SBOE Member Cargill Wants More Tests
Through circuitous routes SBOE member Barbara Cargill’s mass e-mail to “friends and supporters” titled ACTION ALERT came to ETN’s attention.
In Cargill’s e-mail she admitted to a previous message that stated, “The best celebration of all will be the day that our teachers actually have the new and improved standards (TEKS) in their hands and can start using clear, concise, measurable, non-repetitive standards with their students!”
That statement does not jibe with the fact that on March 26, sixty-four teachers, professors, and educators spoke in favor of the revision of TEKS done by the teachers’ work groups, yet Cargill voted against that document. Those who testified represented every ELA/R teacher organization local, state, and national plus several from our great Texas universities.
One educator speculated that Cargill was anticipating a “celebration” of the TEKS she and her cronies McLeroy, Mercer, Leo, Bradley, Dunbar, and Lowe wanted. “It seems Cargill fully intended to deceive ‘our teachers’ with words such as clear and concise to suggest easier, knowing all the while a word like measurable means MORE TESTS and non-repetitive means SCRIPTS and even MORE TESTS!” another educator said.
Exactly who are Cargill’s “our teachers”? The professionals who testified on March 26 aren’t Cargill’s “our teachers.” Those who testified asked for professional respect not mandates. They asked for guidelines not methodology. They asked for TRUTH. Repeatedly. Sixty-eight times.
Educators claim that Cargill was neither truthful nor honest when she stated in her e-mail that the present TEKS are “fuzzy.” While any document can be improved, they state that there is nothing “fuzzy” about inference, main idea, sequence, and so forth. Nor is there anything “fuzzy” about “Write a composition about….”
Cargill’s maintains that “our teachers’” understanding of these major concepts, concepts known to all professionals in the field of ELA/R, are “fuzzy.”
Cargill holds that “our teachers” want more worksheets, proponents hold this is so they don’t have to really teach. They can pass out the worksheets, collect them, grade them, and then pass out more worksheets until the TEST! “That’s measurable," says Cargill. Brain researchers say, “The approach of workheets, and drill are easy for teachers but deadly for students." Peter Russell, brain researcher states emphatically that any teacher worth his or her salt knows that embedding concepts in a context makes for better learning and a deeper understanding of many concepts.

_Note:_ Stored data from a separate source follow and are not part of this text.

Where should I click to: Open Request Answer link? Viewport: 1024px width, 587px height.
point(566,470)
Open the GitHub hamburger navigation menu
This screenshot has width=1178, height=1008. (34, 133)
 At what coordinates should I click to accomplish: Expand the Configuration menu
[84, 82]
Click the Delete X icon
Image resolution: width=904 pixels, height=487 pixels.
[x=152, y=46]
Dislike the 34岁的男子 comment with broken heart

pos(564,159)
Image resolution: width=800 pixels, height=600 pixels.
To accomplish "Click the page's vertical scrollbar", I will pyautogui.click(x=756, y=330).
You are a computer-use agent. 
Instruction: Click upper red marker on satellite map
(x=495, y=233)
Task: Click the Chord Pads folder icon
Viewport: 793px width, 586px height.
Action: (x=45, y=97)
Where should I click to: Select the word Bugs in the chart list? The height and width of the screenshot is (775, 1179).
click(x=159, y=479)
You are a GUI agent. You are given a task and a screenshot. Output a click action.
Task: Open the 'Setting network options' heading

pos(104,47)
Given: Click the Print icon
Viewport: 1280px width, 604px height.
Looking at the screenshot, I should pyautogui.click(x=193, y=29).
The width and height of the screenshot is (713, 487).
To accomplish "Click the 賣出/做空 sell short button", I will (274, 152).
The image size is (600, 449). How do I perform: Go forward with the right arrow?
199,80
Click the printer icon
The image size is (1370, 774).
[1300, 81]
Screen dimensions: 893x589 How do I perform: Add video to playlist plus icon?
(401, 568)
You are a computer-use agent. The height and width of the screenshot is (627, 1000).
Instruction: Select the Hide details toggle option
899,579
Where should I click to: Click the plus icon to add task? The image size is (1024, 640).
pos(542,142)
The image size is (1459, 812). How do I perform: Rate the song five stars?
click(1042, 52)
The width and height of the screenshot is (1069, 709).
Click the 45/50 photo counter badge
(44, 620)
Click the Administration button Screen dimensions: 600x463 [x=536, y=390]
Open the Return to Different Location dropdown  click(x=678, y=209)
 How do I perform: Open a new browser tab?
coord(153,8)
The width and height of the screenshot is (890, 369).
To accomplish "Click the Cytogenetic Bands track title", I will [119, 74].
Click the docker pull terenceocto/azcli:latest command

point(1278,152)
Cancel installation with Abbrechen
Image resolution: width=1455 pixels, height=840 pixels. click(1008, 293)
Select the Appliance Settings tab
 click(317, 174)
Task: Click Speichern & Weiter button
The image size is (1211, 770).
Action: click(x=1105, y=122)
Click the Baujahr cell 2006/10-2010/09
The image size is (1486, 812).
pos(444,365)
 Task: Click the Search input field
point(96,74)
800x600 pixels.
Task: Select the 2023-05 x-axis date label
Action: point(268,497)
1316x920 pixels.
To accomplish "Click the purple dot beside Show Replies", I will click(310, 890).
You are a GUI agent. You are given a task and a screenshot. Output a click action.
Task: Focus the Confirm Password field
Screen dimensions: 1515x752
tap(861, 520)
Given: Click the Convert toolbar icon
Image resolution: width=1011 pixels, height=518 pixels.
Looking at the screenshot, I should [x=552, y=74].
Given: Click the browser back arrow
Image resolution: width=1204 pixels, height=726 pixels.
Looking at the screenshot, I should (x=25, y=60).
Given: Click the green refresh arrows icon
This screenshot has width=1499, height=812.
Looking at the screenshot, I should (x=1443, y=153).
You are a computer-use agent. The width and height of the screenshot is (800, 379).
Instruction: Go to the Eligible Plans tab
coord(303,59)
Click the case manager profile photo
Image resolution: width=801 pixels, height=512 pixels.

Test makers suspect that Cargill’s “our teachers” will be in for a big surprise when they discover that what she described in the old TEKS as “an impossible number of concepts to teach to mastery” will actually INCREASE when grammar is taught in isolation and tested in isolation.
Insiders tell ETN that the word measurable when used by the radical conservatives is code for more tests. Recent parental surveys indicate that parents and students are tired of all the testing. One parent said, “The way they are testing now my kids spend all their time in test preparation. I don’t see much teaching or learning going on.”
Many educators and moderate SBOE members believe Cargill wants education in Texas to take giant steps backward. Research proves that kids who identified parts of speech in the 40s and 50s had no better handle on grammar than kids have now. Studies conducted in the business world show older Americans actually have poorer grammar skills than younger Americans.
In Cargill’s ACTION ALERT, she offers no real proof of declining grammar. One of Cargill’s “friends and supporters” said, “These are just the old Cargill generalities framed in what appears as statistics. It’s her old tired ploy. She doesn’t realize the world today is too sophisticated for that.”